- 1/4 cup olive oil
- 2 onions, sliced thin
- 2 cloves garlic, chopped
- 1/2 teaspoon paprika
- 1/4 teaspoon cayenne
- 1 teaspoon dried oregano
- 2 tablespoons drained chopped pimientos
- 1 cup canned crushed tomatoes in thick puree
- 1 butternut squash, peeled, halved lengthwise, seeded, and cut into 1-inch dice
- 1 1/2 cups water
- 2 teaspoons salt
- 2 cups drained and rinsed kidney beans
- 2 cups fresh or frozen corn kernels
- 1/2 cup chopped fresh basil (optional)
- In a Dutch oven, heat the oil over moderately low heat. Add the onions and cook, stirring occasionally, until translucent, about 5 minutes. Add the garlic, paprika, cayenne, and oregano and cook, stirring, until fragrant, about 1 minute.

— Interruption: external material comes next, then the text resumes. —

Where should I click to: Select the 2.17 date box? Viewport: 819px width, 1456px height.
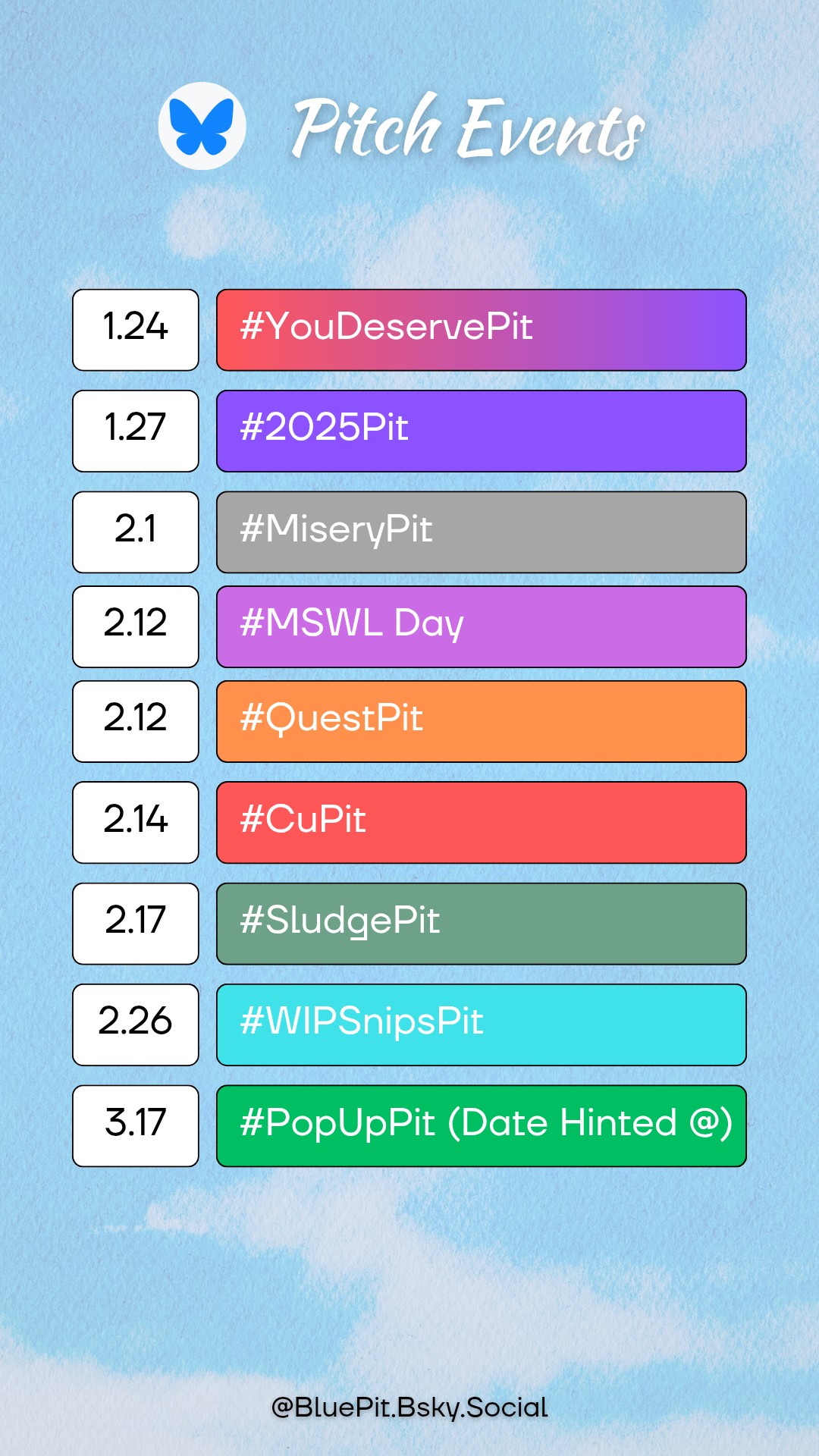pyautogui.click(x=136, y=924)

- Stir in the pimientos, tomatoes, squash, water, and salt and bring to a simmer. Cook the stew, covered, stirring occasionally, until the squash is almost tender, about 15 minutes. Uncover and simmer vigorously until almost no liquid remains in the pan, about 5 minutes. Add the beans and corn and cook until the corn is just tender, about 5 minutes. Stir in the basil.